Computational-Content-Analysis-2018 / 12-Jan-Quantitative-Analysis-of-Culture-Using-Millions-of-Digitized-Books

Michel, Jean-Baptiste et al. 2010. “Quantitative Analysis of Culture Using Millions of Digitized Books.” Science express, December 16.
https://github.com/Computational-Content-Analysis-2018
0 stars 2 forks source link

Distribution of the types of books in each year? #16

Open bdauzat opened 6 years ago

bdauzat commented 6 years ago

I am curious about the types of books google scans for each year. If the distribution of the types of text across each year is different, then comparing across years to draw inferences about a change in culture can be misleading. For example, if the types of older books that get scanned into google books tend to be the types of books that for whatever reason mention celebrities less (more likely to be great works of fiction, maybe), then it is not clear we can compare the mentions of celebrities to today and draw the types of inferences the author wants.

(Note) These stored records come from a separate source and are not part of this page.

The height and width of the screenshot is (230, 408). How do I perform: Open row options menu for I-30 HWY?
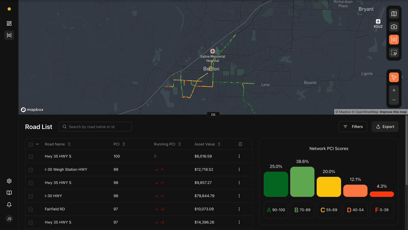point(239,196)
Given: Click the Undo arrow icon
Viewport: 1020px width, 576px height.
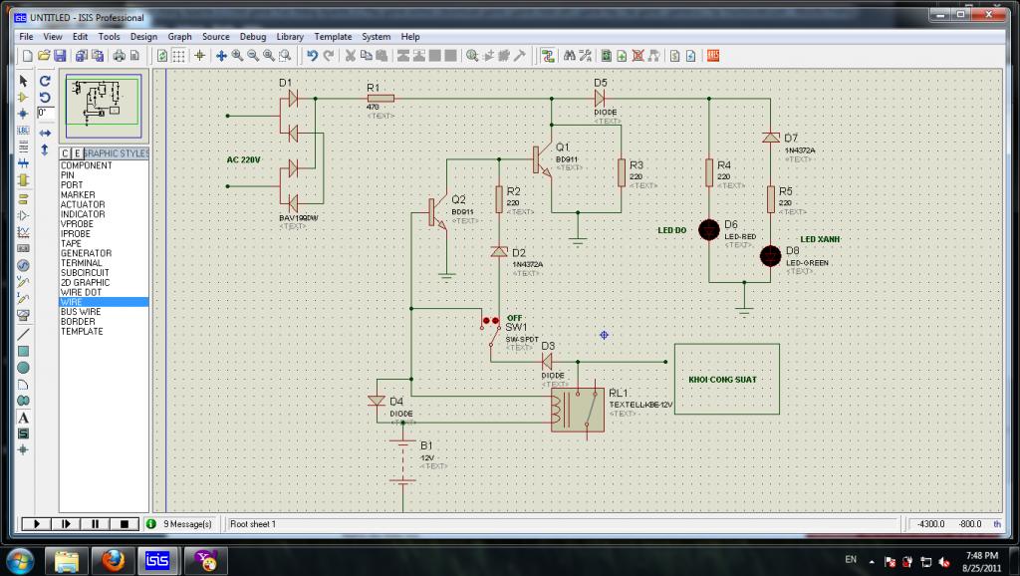Looking at the screenshot, I should click(312, 56).
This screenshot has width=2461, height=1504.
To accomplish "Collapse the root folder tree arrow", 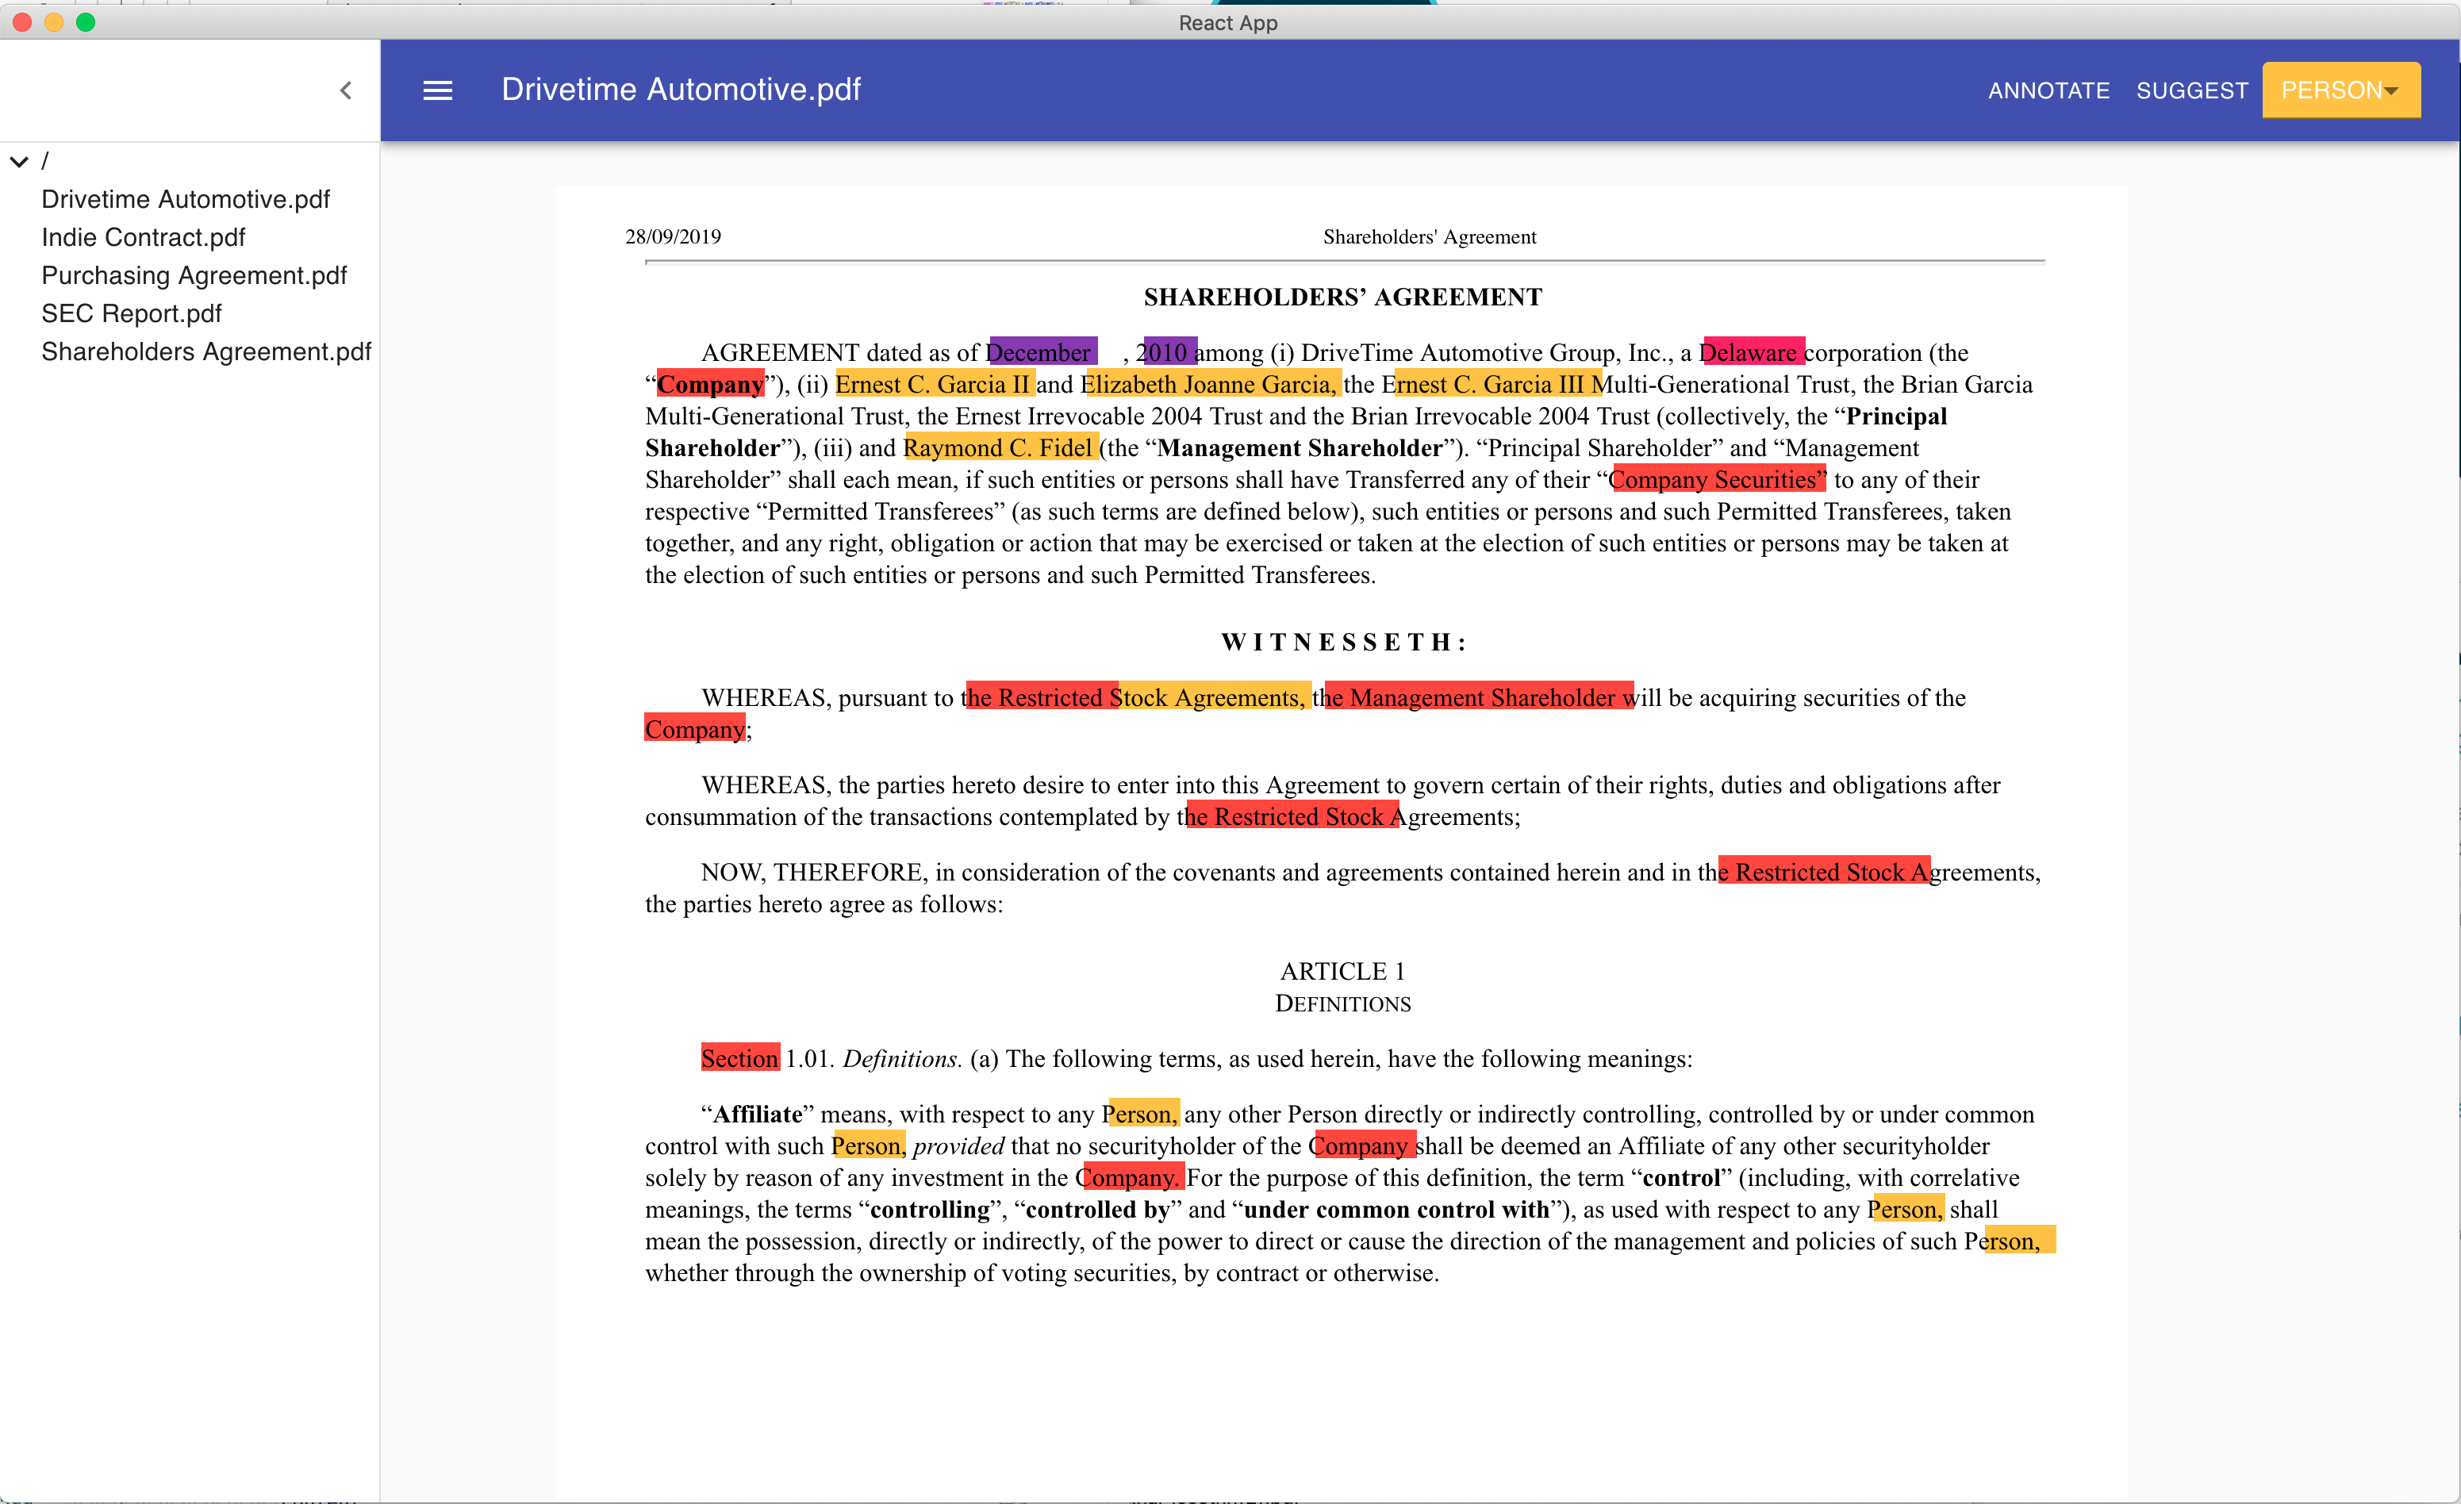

This is because the observed difference could be because of a change in culture, but could also be because there are relatively fewer great works of fiction in the recently scanned books. The issue is that the authors want to infer that culture is changing, but it could just be the type of text is changing across the years. In fact, I think it is likely that the types of books we preserve from 200 years ago are very different from the types of books we have available to scan more recently, and not controlling for the 'type' of book seems to be a problem for the author's analysis.